Several times a week, I go through the Pathways.
It’s an intervention I cobbled together for helping my students grapple with circumstances in which their behavior deviated significantly from the norm, situations in which their response to something in their environment was, er, pretty damn dysfunctional and should not be repeated. It’s most useful for situations which I can easily imagining recurring in their lives: the point of the Pathways is to stave off a Groundhog Day/Mummy Hand experience where the same ineffective response (or a variation of it) plays out again and again in the absence of a skilled alternative.

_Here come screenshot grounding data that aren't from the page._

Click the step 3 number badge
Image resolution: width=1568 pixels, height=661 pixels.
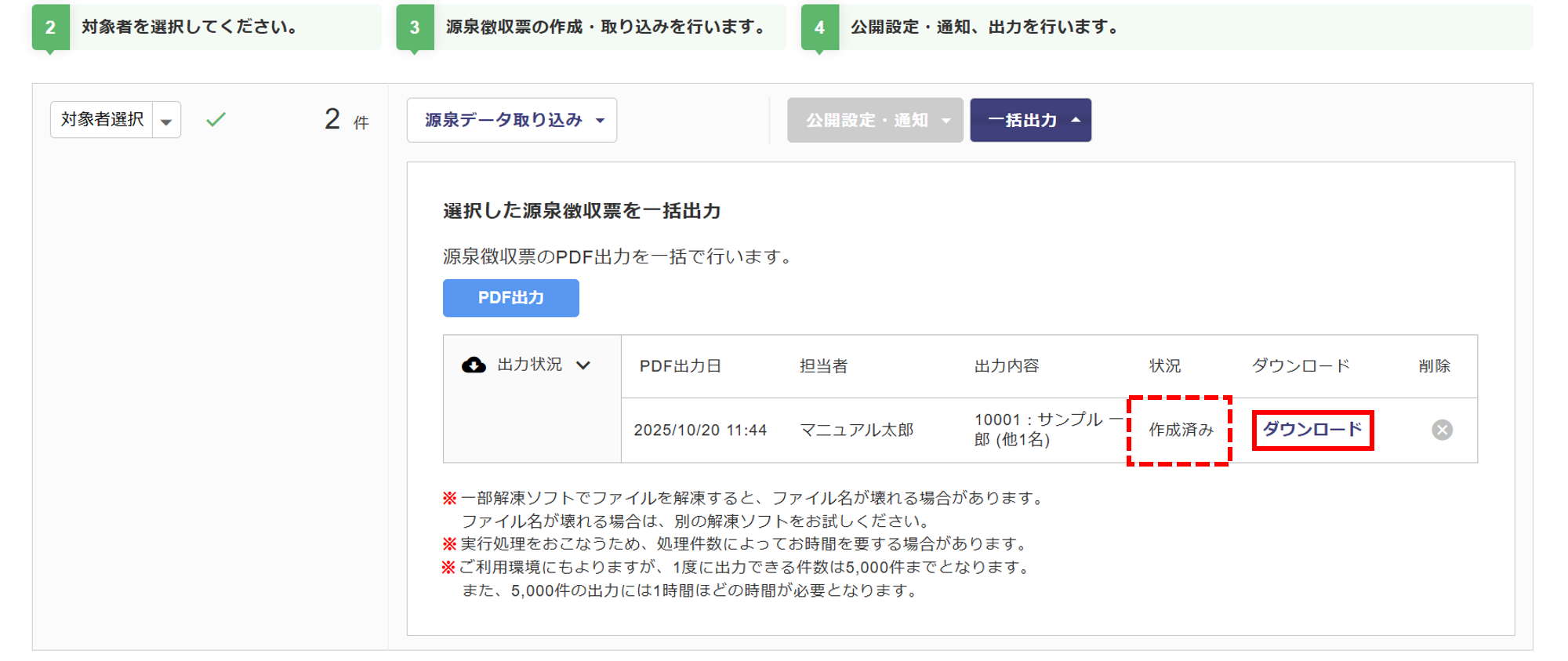pyautogui.click(x=415, y=27)
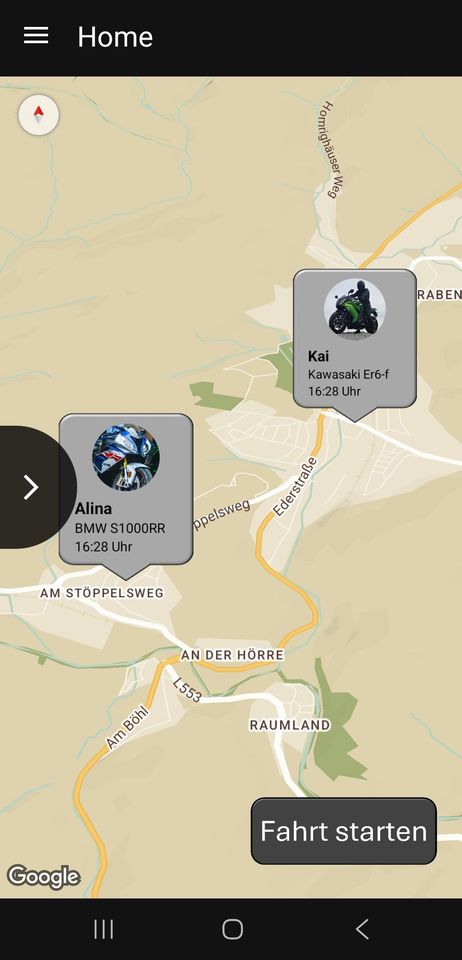Tap Kai's green Kawasaki profile photo
This screenshot has width=462, height=960.
coord(355,309)
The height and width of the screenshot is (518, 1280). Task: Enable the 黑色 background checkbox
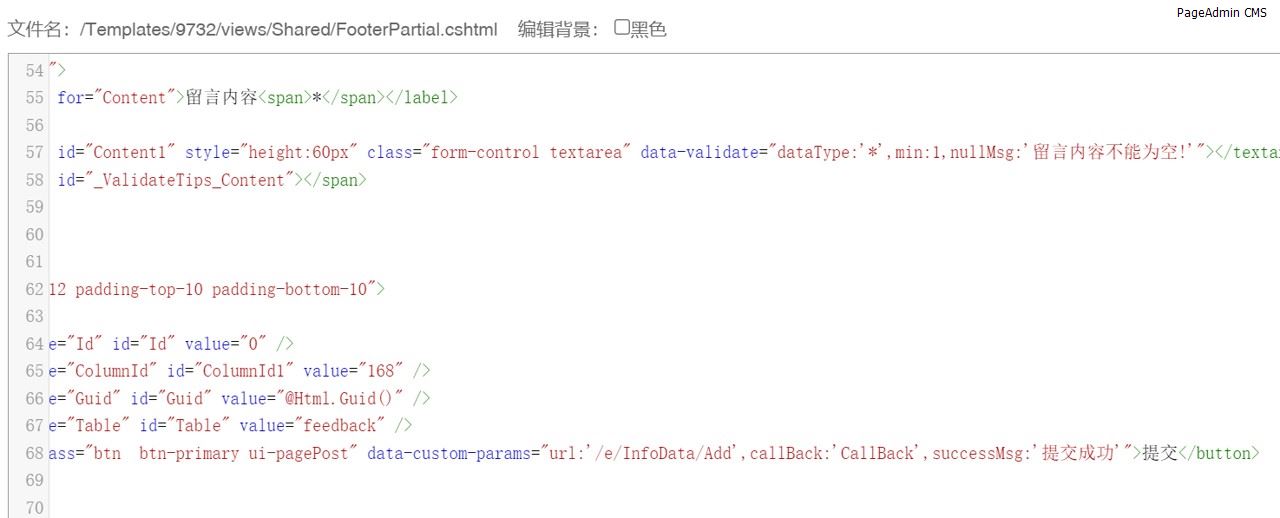[622, 28]
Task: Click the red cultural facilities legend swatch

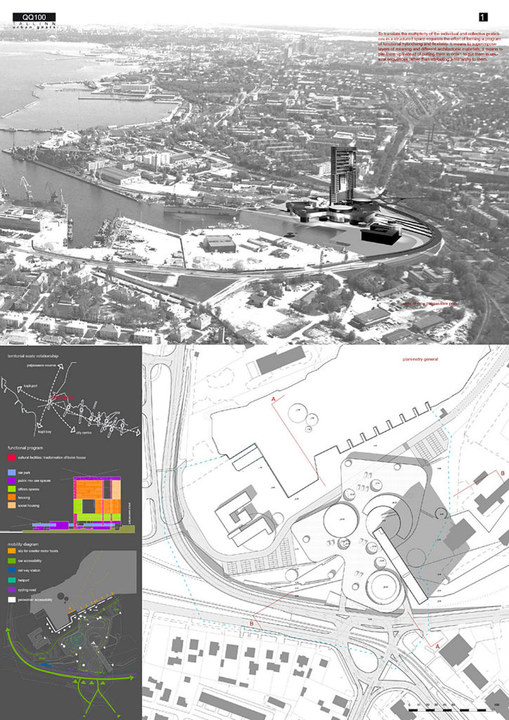Action: 11,458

I have most definitely stood on the shoulders of giants when designing my Pathways intervention. One of the first resources I discovered as a new teacher was the work of Rick Lavoie, an author and speaker on learning disabilities. His “Social Skill Autopsy” method stuck with me first and foremost because of its utterly humane approach. Lavoie argues that methods of social skills instruction that are rooted in the need to “punish misbehavior” are fundamentally ineffectual and even cruel because they are missing the key teaching piece of the puzzle.
Most social skill errors are unintentional. It is universally accepted that a primary need of all human beings is to be liked and accepted by other human beings. Therefore, if a child conducts himself in a manner that causes others to dislike or reject him, can we not assume that these behaviors are unintentional and far beyond the child’s control?
Instead of making an already miserable child more miserable by adding another layer of superimposed consequence, Lavoie advocates for a joint investigation–an autopsy, if you will–into what went wrong and how to learn from it to prevent another fatal error down the road. Most salient for me as I learned about and applied the process was the key points of difference between three steps that seemed, at first glance, to be almost identical: ask the child what happened, ask the child to identify his or her mistake, help the child identify the “actual social error” being committed. So often, we expect children to know exactly what their offense was–so often, when we check, they only know they made us angry. In my work with children on the autism spectrum, I often find their understandings of social errors to be initially limited to the “letter of the law”–I may think I’m in trouble because I talked when I wasn’t supposed to be talking, but the actual problem was the words that I said; I don’t think I should be in trouble for getting up to sharpen my pencil, but my teacher’s stacking that alongside my previous 3 trips to the drinking fountain and 2 to the bathroom. Going from, “What happened?” to “What was the mistake?” to “What was the expectation I didn’t quite manage?” gives students the contexts to do differently next time.
Michelle Garcia Winner’s Think Social model for working with students who have pragmatic challenges has deeply shaped the work I do. I use her Social Behavior Map for many of my students: it’s a flowchart template that you can fill in with information about what’s “expected” and “unexpected” in various school and social situations, with intentional space to connect specific behaviors with the results they bring (tangibly as well as emotionally) about both in the target student and the people around her.
My students and I use the blank ones, because I like to start by filling in what they already know about social situations and the expectations thereof. The filled-in ones are helpful to consult in advance, though, especially because I tend to draw a blank when it comes to the myriad positive consequences of, say, chewing food quietly in the cafeteria. It’s important to identify as many positive consequences for NOT doing a behavior as it is negative consequences for doing it, but it’s easy for me to fall into the “just do it cuz you’re supposed to” trap.
The Pathways intervention takes elements of Social Behavior Mapping and the Social Skills Autopsy, then wads them all together with a smidge of ABC analysis and an eye towards next time. I specifically take the Expected/Unexpected stuff from a child’s real-time experience of behavioral dysfunction, then back it up a few steps to find the triggering event, then play it forward to delineate the fallout from the child’s actions, then draw out a new pathway, with the same triggering event but a different possible response for next ti time:
Basically, like so, for a situation in which Finn decided that math was an Enemy to be Defeated, rather than a demand to be faced:
The structure works for non-literate kids as well, with caveat that the person doing it might need to be better at drawing stick figures than I am. I confess that the following is an after-the-fact recreation of an actual Pathway, which I’m not willing to share with anyone but Charles (he’s six, and draws worse than me):
Okay, full disclosure. The other one is also a recreation, because initial Pathway documents are pretty darn messy:
This one is color-coded with the Zones of Regulation, to point out to young Finn that the whole lose-your-mind/red zone thing can be avoided altogether if one takes the right steps in the antecedent/yellow stages.
Does it work? Well, not always. Finn, for example, tends to need to make the same mistake or a permutation thereof several times before he’s utterly convinced that the wrong path is Dead End. But even then, it’s useful to have these little pathway papers, because he can look through them and notice the common threads that play out.
Absolute full disclosure: I, er, use them myself, sometimes, when I find myself getting stuck in patterns that don’t work for me. And over time, I do find myself able to change direction a bit more in the antecedent stages, able to recognize another way stuff could get done.
Pathways and choices and ripples down the road. They’re among the most important things to make clearer for my students. And among the biggest lessons for adults sometimes, too.